作品
眠れなかった夜の話
眠れないときには何かを数えるのがいいらしいと教えてもらったその夜、山姥切長義は自分が寝返りを打つ数を数えようとして、次にいつ自分が転がるのかのほうが気になってしまって、そのまま明け方を迎えてしまった。
これはよくないなと次の日は部屋の中にあるものでなにか数えてみようとして、暗闇のなかでは難しいことに気づいた。なお、途中で寝れた。
そのさらに次の日には、あらかじめ数を数えるためのものを探しておこうと思い立った。
「待ってください、つまり夜に眠れていないということですか?」
厨の下拵え当番でサヤエンドウの筋を取りながら個数を数えている己に気づいて、顔をしかめたところを本日の相方であった前田藤四郎に気遣われて、正直に経緯を答えたところ思いもよらぬ反応が返ってきた。
「昨日は寝たよ」
「昨日は」
平坦な声で繰り返されただけなのに、なぜか気圧されておずおずと頷いた。手だけは変わらずサヤエンドウの筋を取り続けているのが不思議な気がする。
「山姥切さん」
「はい」
「睡眠は毎日取るものですよ」
まるで小さな聞き分けのない子供に言い聞かせるような声音だった。下手に怒られるよりもよほど決まりが悪く、何を言っても駄々をこねる子供のようではとそっと目をそらす。
「布団には毎日入っている」
眠れなくても横になっておくことには意味があるとは、顕現した当初にこの状況を予測していた古馴染みたちから説かれていた。
「原因に心当たりはあるんですか?」
「あるよ」
素直に頷けば、目の前にいる短刀が目を瞬いた。
あるから困っているし、放置せざるを得ないのだ。
そうはっきり告げずとも改善できぬからには何かしらの理由があるのだと飲み込んでくれる敏さに甘えて、あとは黙ったまま作業に打ち込めば、かなり手際よく全てが終わった。当番はあくまで下拵えだけで、調理まではしない。せっかく手の数があるのだからと作業を分けられるものはなるべく分かつようになっているのだ。
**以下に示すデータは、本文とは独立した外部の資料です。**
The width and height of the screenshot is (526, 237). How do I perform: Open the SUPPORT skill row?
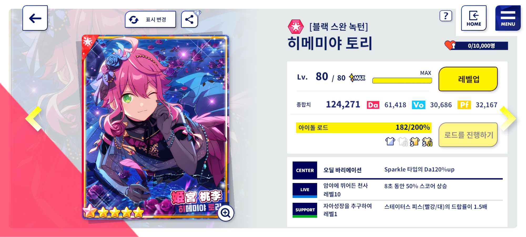[397, 210]
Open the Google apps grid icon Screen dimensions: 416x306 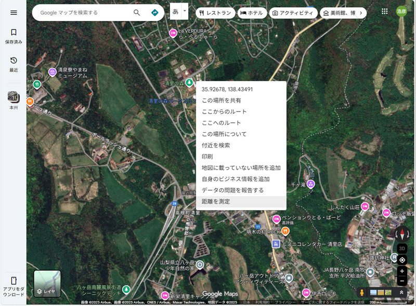point(384,12)
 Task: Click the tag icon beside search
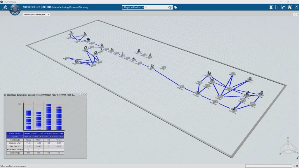(176, 7)
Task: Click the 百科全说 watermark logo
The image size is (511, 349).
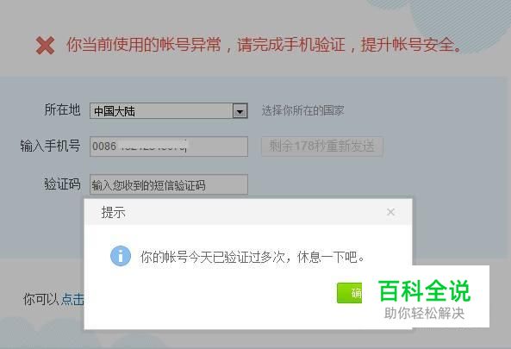Action: 424,291
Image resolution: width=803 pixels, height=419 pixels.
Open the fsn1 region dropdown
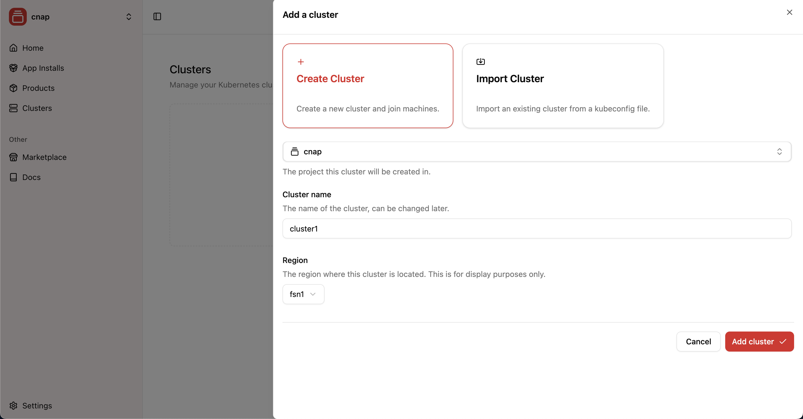(x=303, y=294)
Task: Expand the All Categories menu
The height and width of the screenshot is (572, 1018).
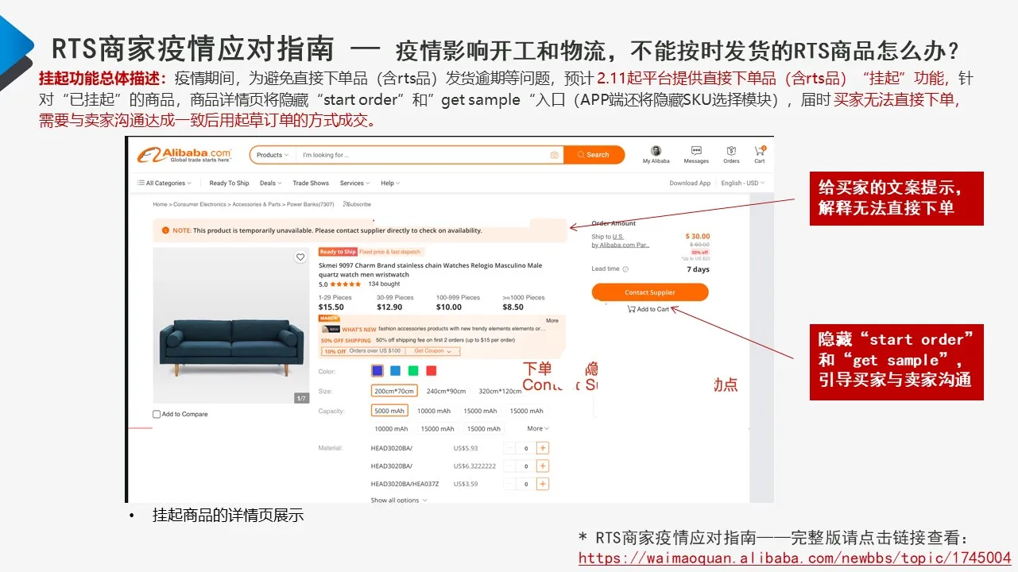Action: [165, 184]
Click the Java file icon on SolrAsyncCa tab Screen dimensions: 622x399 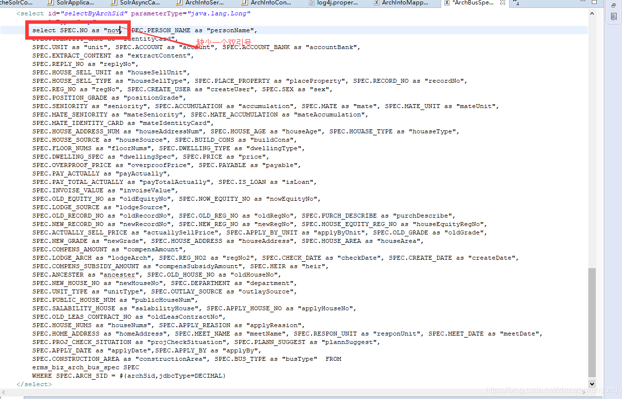click(113, 3)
「厨当番への伝達は僕がしておきますから、山姥切さんはお部屋で少しでもお体を休めて下さい」
有無を言わさぬ笑顔で押し切られて、おとなしく自室への道を辿った。二の丸の端のはしに位置する部屋はあまりに辺鄙で、日当たりこそはいいものの周囲に住まうものはおらず、いつでもしんとしている。
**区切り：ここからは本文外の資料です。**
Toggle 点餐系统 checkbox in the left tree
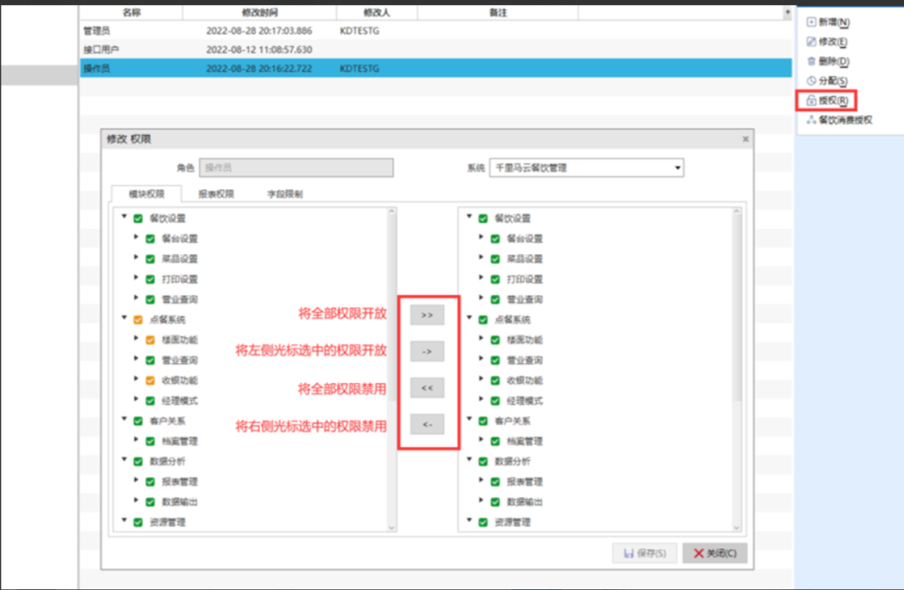This screenshot has width=904, height=590. pyautogui.click(x=138, y=319)
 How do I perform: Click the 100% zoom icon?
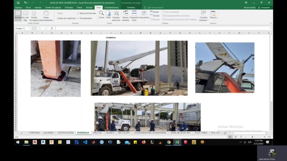point(108,13)
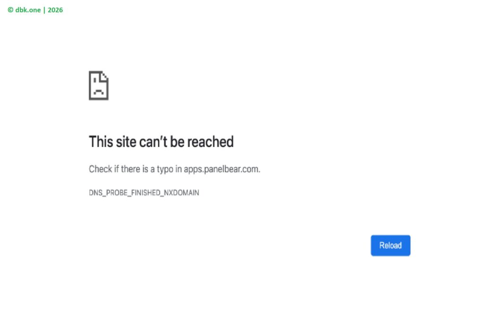Click the 'Check if there is a typo' sentence
484x323 pixels.
click(174, 169)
昼下がりの今はちょうど陽射しがよくあたって暖かく、部屋の前の外縁に誘われるように腰掛けた。ふらりと足が宙にゆれるのは、床が高いからだ。あまりにも部屋が端に位置しているため、沓脱石でも置いて直接外へと降りれるようにしたら便利ではないかと思ってはいるのだが、使うのが自分だけと思うと手間をかけるほどでもないかと二の足を踏んだまま放置していた。もとより、あれこれ細かいことに気を回すほうでもない。手間を減らすための手間が面倒だと思いながらころりと体を後ろに倒す。
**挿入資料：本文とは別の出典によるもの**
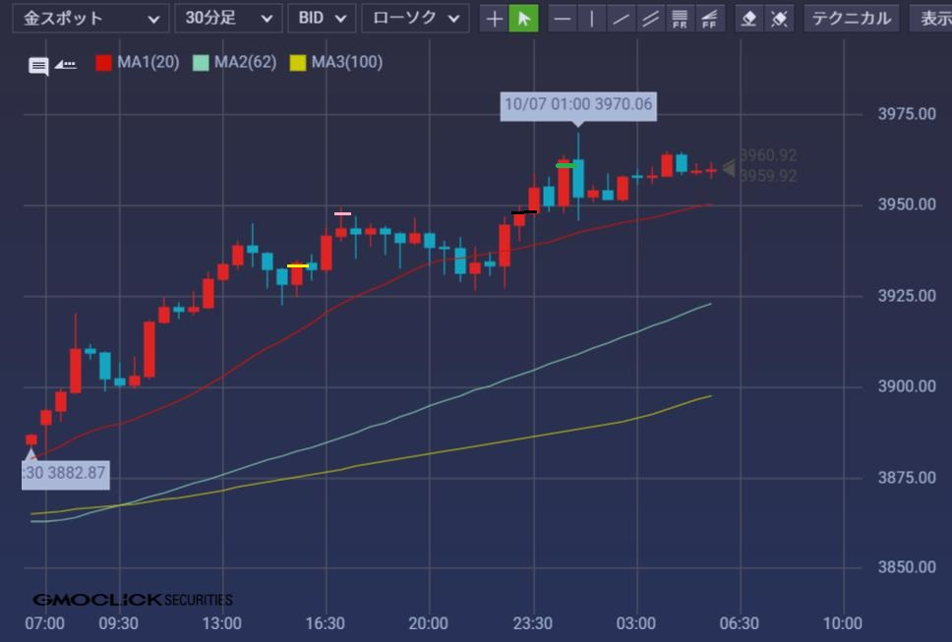Open the ローソク chart type dropdown
This screenshot has height=642, width=952.
[415, 18]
陽は眩しかったが、暖かさは心地が良くてふわりと眠気が誘われる。
眠ることは好きだ。こうして確たる体もないころの意識を溶かすようにつく眠りも好んでいたが、人の形を得たあとの夜の闇の中で意識を水に沈めるようにつく眠りも悪くなかった。
ただ、たまに、目を閉じることが怖くなる。
以前は気にしなくてよかった。眠るときには必ず隣に絶対にかたちを失わないしるべのような古馴染みがいたからだ。
けれども彼はまだこの城にはおらず、山姥切長義はひとりで目を閉じなければならない。こうして陽の下で眠ることもできるならば、夜に部屋の明かりをつけておけばいいのかとも試してみても目は冴えたままだったのは先程は語らなかった三日前のことだ。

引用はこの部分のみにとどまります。